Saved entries
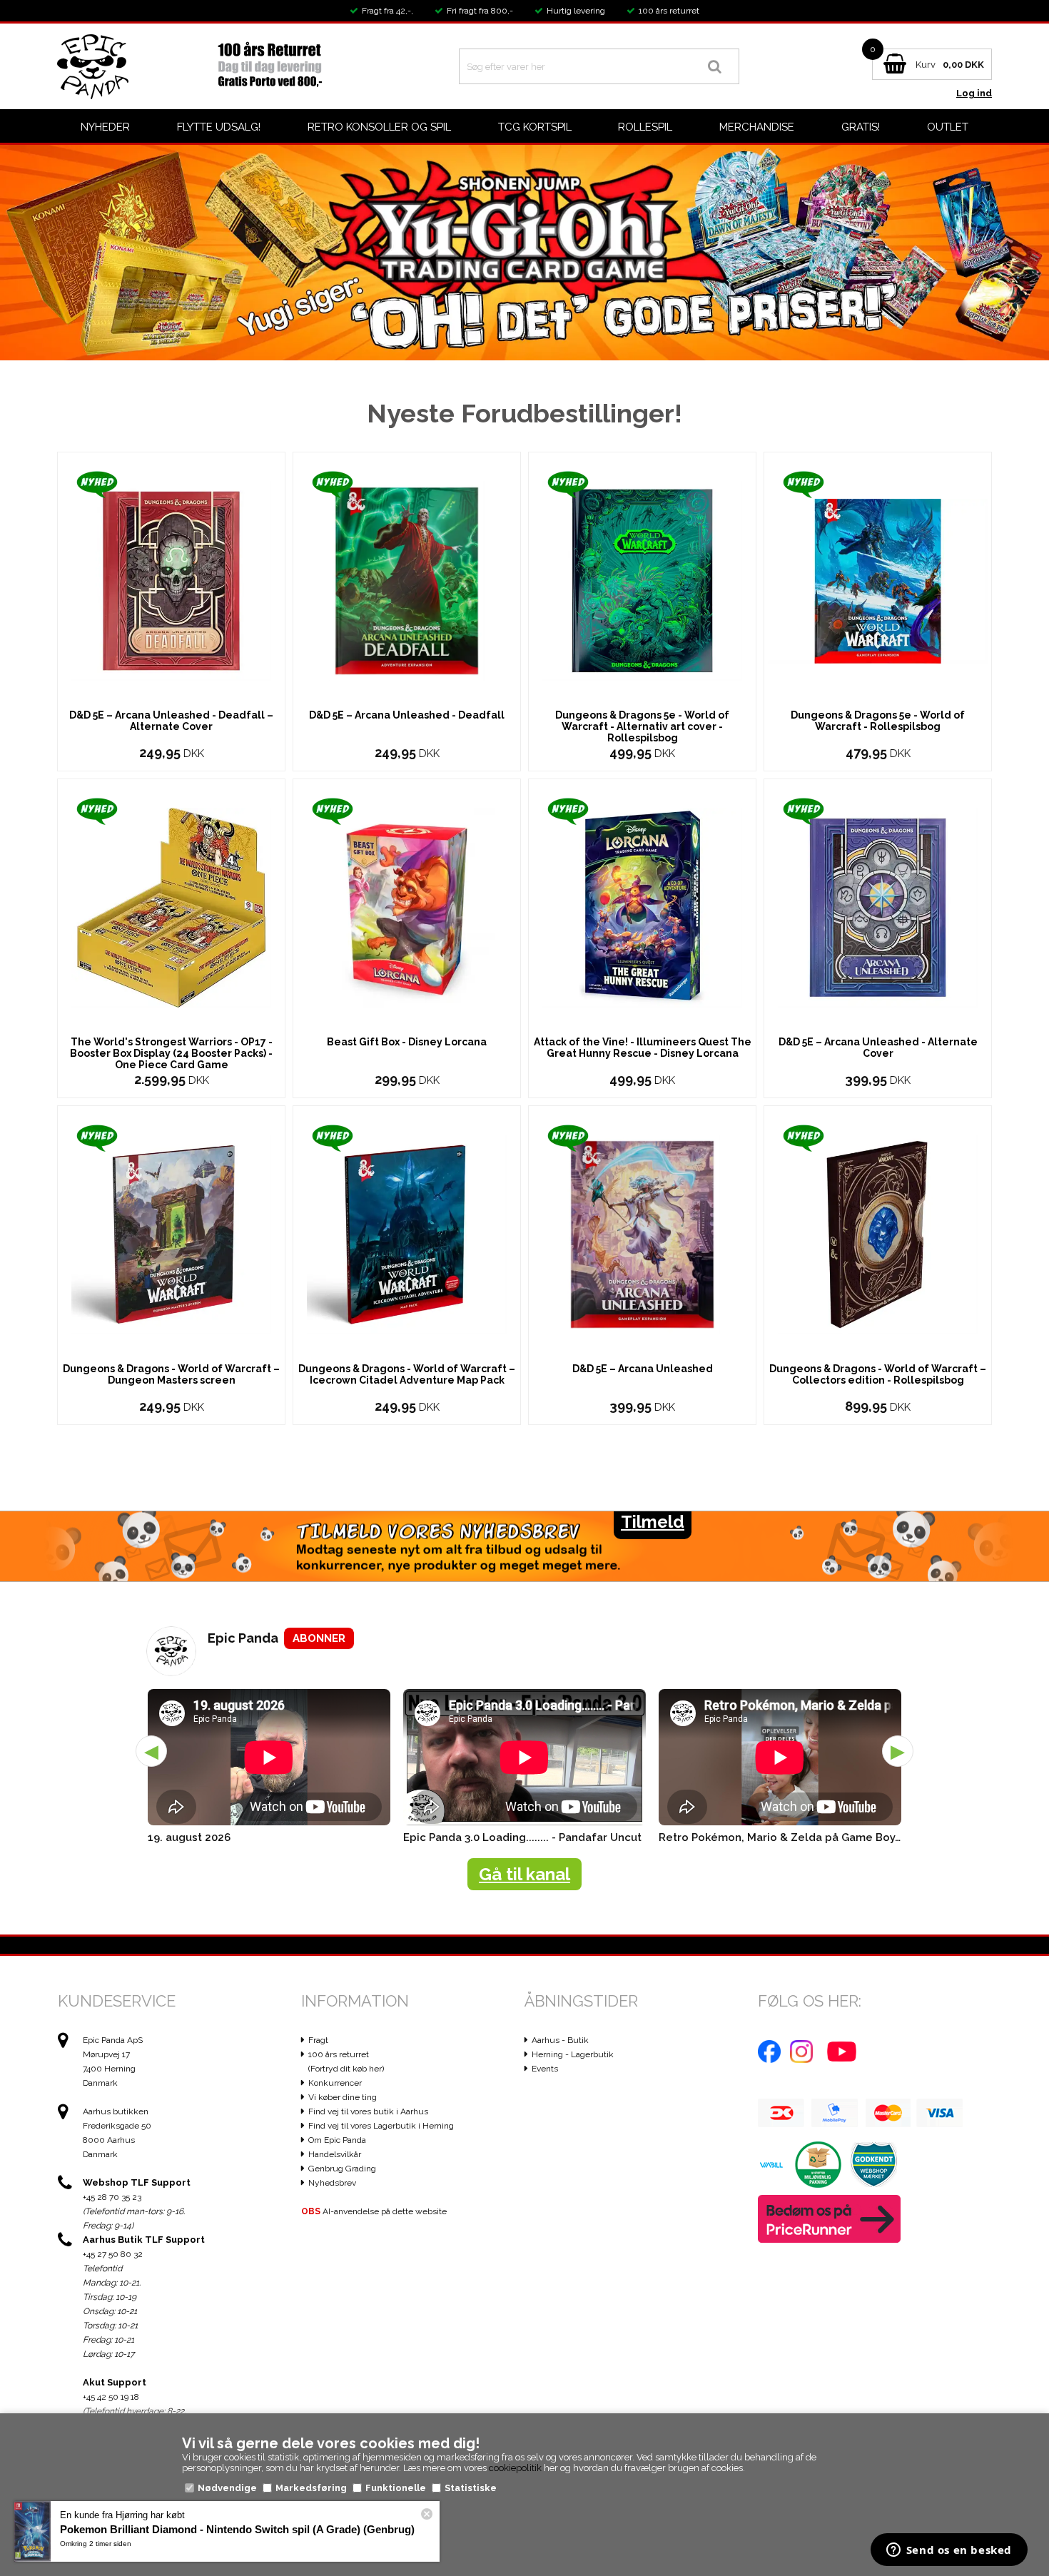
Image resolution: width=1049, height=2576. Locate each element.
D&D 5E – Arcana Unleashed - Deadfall (407, 715)
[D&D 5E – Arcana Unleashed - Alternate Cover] (878, 906)
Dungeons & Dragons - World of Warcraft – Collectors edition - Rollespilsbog (877, 1374)
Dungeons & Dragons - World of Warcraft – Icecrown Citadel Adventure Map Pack (406, 1374)
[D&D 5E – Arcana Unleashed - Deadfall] (407, 579)
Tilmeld (652, 1521)
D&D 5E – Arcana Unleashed (642, 1368)
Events (545, 2069)
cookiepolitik (515, 2468)
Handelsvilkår (334, 2154)
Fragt (318, 2040)
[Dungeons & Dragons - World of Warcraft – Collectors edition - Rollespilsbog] (878, 1233)
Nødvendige (227, 2488)
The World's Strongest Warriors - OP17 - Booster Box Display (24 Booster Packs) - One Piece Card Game (171, 1053)
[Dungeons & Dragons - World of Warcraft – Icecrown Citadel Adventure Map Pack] (407, 1233)
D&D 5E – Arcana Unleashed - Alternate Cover (878, 1047)
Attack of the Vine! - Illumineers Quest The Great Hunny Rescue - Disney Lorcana (642, 1047)
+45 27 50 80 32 (113, 2254)
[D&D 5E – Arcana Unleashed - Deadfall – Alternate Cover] (171, 579)
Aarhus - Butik (560, 2040)
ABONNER (319, 1638)
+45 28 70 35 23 (112, 2197)
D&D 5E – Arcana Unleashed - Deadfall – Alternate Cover (171, 720)
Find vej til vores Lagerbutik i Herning (381, 2126)
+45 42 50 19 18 (111, 2397)
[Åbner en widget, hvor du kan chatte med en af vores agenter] (949, 2551)
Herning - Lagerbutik (573, 2054)
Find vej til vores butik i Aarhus (368, 2111)
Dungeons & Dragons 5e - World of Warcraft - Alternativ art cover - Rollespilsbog (642, 726)
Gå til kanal (524, 1874)
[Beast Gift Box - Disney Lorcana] (407, 906)
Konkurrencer (335, 2083)
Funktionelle (395, 2488)
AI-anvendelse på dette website (374, 2211)
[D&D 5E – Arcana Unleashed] (642, 1233)
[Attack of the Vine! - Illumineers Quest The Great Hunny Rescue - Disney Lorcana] (642, 906)
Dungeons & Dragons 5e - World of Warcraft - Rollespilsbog (878, 720)
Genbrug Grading (342, 2169)
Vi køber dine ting (342, 2097)
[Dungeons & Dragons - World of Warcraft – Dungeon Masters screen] (171, 1233)
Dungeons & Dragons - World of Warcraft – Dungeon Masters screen (171, 1374)
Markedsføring (311, 2488)
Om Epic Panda (337, 2140)
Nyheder (105, 127)
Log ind (974, 93)
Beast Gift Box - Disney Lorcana (407, 1042)
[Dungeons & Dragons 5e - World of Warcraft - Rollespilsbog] (878, 579)
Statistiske (471, 2488)
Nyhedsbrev (332, 2183)
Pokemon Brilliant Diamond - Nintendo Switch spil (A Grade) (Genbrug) (237, 2529)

◆ **EXERCISE AIM**
For every entry above, please output the text exactly and leave any picture behind.

◆ **RESULT OF THIS TASK**
Image resolution: width=1049, height=2576. Locate each element.
D&D 5E – Arcana Unleashed - Deadfall (407, 715)
[D&D 5E – Arcana Unleashed - Alternate Cover] (878, 906)
Dungeons & Dragons - World of Warcraft – Collectors edition - Rollespilsbog (877, 1374)
Dungeons & Dragons - World of Warcraft – Icecrown Citadel Adventure Map Pack (406, 1374)
[D&D 5E – Arcana Unleashed - Deadfall] (407, 579)
Tilmeld (652, 1521)
D&D 5E – Arcana Unleashed (642, 1368)
Events (545, 2069)
cookiepolitik (515, 2468)
Handelsvilkår (334, 2154)
Fragt (318, 2040)
[Dungeons & Dragons - World of Warcraft – Collectors edition - Rollespilsbog] (878, 1233)
Nødvendige (227, 2488)
The World's Strongest Warriors - OP17 - Booster Box Display (24 Booster Packs) - One Piece Card Game (171, 1053)
[Dungeons & Dragons - World of Warcraft – Icecrown Citadel Adventure Map Pack] (407, 1233)
D&D 5E – Arcana Unleashed - Alternate Cover (878, 1047)
Attack of the Vine! - Illumineers Quest The Great Hunny Rescue - Disney Lorcana (642, 1047)
+45 27 50 80 32 (113, 2254)
[D&D 5E – Arcana Unleashed - Deadfall – Alternate Cover] (171, 579)
Aarhus - Butik (560, 2040)
ABONNER (319, 1638)
+45 28 70 35 23 (112, 2197)
D&D 5E – Arcana Unleashed - Deadfall – Alternate Cover (171, 720)
Find vej til vores Lagerbutik i Herning (381, 2126)
+45 42 50 19 18 (111, 2397)
[Åbner en widget, hvor du kan chatte med en af vores agenter] (949, 2551)
Herning - Lagerbutik (573, 2054)
Find vej til vores butik i Aarhus (368, 2111)
Dungeons & Dragons 5e - World of Warcraft - Alternativ art cover - Rollespilsbog (642, 726)
Gå til kanal (524, 1874)
[Beast Gift Box - Disney Lorcana] (407, 906)
Konkurrencer (335, 2083)
Funktionelle (395, 2488)
AI-anvendelse på dette website (374, 2211)
[D&D 5E – Arcana Unleashed] (642, 1233)
[Attack of the Vine! - Illumineers Quest The Great Hunny Rescue - Disney Lorcana] (642, 906)
Dungeons & Dragons 5e - World of Warcraft - Rollespilsbog (878, 720)
Genbrug Grading (342, 2169)
Vi køber dine ting (342, 2097)
[Dungeons & Dragons - World of Warcraft – Dungeon Masters screen] (171, 1233)
Dungeons & Dragons - World of Warcraft – Dungeon Masters screen (171, 1374)
Markedsføring (311, 2488)
Om Epic Panda (337, 2140)
Nyheder (105, 127)
Log ind (974, 93)
Beast Gift Box - Disney Lorcana (407, 1042)
[Dungeons & Dragons 5e - World of Warcraft - Rollespilsbog] (878, 579)
Statistiske (471, 2488)
Nyhedsbrev (332, 2183)
Pokemon Brilliant Diamond - Nintendo Switch spil (A Grade) (Genbrug) (237, 2529)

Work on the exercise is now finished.